Hoofdstuk 1
Oriour
Koud.
Onbeschrijflijk koud. Dat was het enige waar
Ingmir van het huis Erestir nog aan kon denken. Dat, en hoe stom hij wel geweest was. Hij keek om zich heen en zag zijn trouwe manschappen rond het kampvuur zitten. Ze waren verkleumd, wanhopig en uitgeput. Slechts een twintigtal van zijn persoonlijke garde had de reis, die enkele uren eerder abrupt tot een einde kwam, overleefd.
In de verte zag hij het wrak van de schoener van zijn vader onheilspellend tussen de rotsen liggen. Een krachtige storm had hun roer gebroken en als een speelbal waren ze op de messcherpe rotsen te pletter gevaren. Ingmir deed zijn ogen toe ...
Slechts enkele weken geleden, op een mooie nazomeravond, zat hij nog op Ulthuan in het zomerpaleis van zijn vader te genieten van exquise wijn zoals alleen zijn volk, de Elfen, die kunnen maken. Zijn vader was
Torendill van het huis Erestir, een schatrijke handelaar, bovendien van adelijke afkomst. Hij was de jongste zoon en had in zijn leven nooit iets te kort gekomen en dus genoot hij met volle teugen van het leven, maar gulzig als hij was ging hij te ver. Zijn vrienden hadden hem gewaarschuwd dat zijn relatie met
Lindara zijn ondergang zou betekeken, maar hij had niet willen luisteren. Op een avond waren ze roekeloos en haar man, tevens zijn oudste broer Silontol, stormde de slaapkamer binnen. Blind van woede ging
Silontol hem te lijf.
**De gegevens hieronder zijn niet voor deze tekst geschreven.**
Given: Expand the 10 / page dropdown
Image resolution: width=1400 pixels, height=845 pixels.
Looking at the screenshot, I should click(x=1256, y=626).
Ingmir kon niet anders dan zich te verdedigen en doodde zijn broer. Hij had dit niet gewild en was zich ten volle bewust van zijn daden en hoe zijn volk daar mee omging. Gerechtigheid zou snel en definitief voltrokken worden, maar hij hield liever zijn hoofd aan zijn romp, als het even kon. Hij liet dezelfde nacht nog zijn persoonlijke garde inschepen op één van zijn vaders zeilschepen en vertrok voor dag en dauw nog in de richting van de Old World, om nooit mee terug te keren. De rest is geschiedenis.
Een ijzige windvlaag bracht hem terug naar het heden en achter hem hoorde hij
Sethai, wat ‘wind’ betekende, een grote vis uit het water graaien. De jonge griffioen, die hij destijds van zijn vader had gekregen toen hij met verve afstudeerde aan de militaire universiteit van Chrace, was hem gevolgd toen ze uitgevaren waren en was aan boord gekomen. Hij stond er dan toch niet helemaal alleen voor.
De volgende morgen was de storm gaan liggen en verwarmde een flauwe herfstzon de kust. Overal kille rotsen en hier en daar wat droog duingras.
De uitgestippelde koers had hen naar Nordland, een noordelijke provincie van The Empire, moeten voeren, maar de storm had hen door The Sea Of Claws geduwd en in het ruwe Norsca aan wal gebracht. Het ging spoedig winter worden, ze moesten landinwaarts om een beter onderkomen te vinden.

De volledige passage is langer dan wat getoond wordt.